— PROBLEM REQUIREMENTS —
Return all lines of the records that contain the word "value".

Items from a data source

##############################

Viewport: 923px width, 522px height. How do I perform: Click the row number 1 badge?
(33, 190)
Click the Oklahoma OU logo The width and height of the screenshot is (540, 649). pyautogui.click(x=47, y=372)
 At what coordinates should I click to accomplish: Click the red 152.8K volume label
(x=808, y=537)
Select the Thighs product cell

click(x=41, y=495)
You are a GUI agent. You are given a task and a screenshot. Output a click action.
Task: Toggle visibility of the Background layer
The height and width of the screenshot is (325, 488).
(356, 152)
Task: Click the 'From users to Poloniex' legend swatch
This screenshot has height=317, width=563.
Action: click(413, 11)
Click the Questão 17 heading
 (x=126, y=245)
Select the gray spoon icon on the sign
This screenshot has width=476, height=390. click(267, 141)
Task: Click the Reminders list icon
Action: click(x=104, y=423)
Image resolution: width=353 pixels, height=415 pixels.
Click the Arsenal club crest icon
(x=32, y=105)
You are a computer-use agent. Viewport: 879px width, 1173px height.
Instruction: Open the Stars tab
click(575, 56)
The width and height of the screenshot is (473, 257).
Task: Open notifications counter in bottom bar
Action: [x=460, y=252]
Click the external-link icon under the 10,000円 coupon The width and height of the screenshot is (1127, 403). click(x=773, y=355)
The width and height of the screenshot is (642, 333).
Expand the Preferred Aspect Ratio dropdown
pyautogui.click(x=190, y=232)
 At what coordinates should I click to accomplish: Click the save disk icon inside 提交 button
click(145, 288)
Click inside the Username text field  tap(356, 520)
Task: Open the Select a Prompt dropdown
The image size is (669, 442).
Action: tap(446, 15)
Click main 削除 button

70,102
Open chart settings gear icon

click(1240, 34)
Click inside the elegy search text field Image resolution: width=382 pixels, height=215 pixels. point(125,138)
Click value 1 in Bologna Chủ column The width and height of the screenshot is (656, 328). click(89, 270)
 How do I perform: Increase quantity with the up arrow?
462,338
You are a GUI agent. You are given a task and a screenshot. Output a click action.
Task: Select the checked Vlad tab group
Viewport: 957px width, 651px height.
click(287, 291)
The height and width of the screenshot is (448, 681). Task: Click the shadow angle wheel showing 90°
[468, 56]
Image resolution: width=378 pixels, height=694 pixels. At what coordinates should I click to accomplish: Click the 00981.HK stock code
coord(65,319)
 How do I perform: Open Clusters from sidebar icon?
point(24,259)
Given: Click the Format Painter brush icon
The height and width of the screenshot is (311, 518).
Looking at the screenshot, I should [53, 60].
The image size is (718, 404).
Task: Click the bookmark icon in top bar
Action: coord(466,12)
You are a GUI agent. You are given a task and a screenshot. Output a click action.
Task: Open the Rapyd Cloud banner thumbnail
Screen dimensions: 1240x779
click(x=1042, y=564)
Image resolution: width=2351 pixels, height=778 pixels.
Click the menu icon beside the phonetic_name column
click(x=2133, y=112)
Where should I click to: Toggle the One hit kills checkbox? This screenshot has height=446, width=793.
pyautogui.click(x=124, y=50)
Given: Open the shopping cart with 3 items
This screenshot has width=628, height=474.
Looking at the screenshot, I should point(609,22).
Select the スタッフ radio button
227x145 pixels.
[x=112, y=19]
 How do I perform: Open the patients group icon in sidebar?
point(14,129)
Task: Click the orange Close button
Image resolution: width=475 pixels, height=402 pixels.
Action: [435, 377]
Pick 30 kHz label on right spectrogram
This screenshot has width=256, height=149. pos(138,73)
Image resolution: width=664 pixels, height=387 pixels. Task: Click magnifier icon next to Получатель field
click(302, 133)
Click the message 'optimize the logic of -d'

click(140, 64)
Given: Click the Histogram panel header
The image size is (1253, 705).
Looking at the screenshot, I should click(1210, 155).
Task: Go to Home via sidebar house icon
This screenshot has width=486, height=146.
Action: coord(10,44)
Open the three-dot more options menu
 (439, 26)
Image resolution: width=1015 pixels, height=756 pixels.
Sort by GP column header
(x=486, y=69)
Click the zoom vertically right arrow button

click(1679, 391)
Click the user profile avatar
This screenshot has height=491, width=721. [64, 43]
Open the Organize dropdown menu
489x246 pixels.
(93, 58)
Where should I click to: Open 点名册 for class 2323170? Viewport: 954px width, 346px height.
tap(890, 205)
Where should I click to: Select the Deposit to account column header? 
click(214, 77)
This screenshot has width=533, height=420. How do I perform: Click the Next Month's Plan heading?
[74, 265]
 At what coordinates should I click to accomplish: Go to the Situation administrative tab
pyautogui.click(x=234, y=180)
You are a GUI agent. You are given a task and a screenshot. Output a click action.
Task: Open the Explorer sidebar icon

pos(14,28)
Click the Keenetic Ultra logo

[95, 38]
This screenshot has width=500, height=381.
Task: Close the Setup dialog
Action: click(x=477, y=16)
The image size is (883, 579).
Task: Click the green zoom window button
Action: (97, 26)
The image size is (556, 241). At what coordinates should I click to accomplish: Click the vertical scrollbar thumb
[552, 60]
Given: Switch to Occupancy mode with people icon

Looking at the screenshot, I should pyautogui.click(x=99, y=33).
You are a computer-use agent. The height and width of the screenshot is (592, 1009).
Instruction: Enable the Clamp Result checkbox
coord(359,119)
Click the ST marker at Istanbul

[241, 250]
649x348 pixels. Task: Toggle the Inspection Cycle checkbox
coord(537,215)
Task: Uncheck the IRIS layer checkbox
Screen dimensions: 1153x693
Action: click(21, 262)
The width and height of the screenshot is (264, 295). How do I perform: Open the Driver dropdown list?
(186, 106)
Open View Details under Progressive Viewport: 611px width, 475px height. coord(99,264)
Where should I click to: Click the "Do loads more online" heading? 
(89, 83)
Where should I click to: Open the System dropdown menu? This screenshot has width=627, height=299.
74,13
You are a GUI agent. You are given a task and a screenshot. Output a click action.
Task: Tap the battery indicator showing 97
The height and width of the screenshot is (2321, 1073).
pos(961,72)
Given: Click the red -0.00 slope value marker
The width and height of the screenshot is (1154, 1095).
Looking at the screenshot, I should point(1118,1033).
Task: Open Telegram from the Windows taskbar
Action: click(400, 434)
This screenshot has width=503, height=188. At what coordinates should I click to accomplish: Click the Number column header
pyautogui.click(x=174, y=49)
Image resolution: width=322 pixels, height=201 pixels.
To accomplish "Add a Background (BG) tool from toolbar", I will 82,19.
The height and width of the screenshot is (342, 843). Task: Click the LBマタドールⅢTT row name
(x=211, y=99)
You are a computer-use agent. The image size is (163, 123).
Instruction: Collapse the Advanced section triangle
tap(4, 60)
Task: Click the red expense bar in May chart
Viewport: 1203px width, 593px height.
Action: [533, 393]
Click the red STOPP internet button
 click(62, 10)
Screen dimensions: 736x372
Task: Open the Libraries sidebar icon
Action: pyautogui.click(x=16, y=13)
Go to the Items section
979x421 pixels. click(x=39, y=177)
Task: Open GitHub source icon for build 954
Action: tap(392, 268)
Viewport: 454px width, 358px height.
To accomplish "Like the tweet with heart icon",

##############################

— EXERCISE RESPONSE —
Click value 1 in Bologna Chủ column The width and height of the screenshot is (656, 328). click(89, 270)
Given: Click the red -0.00 slope value marker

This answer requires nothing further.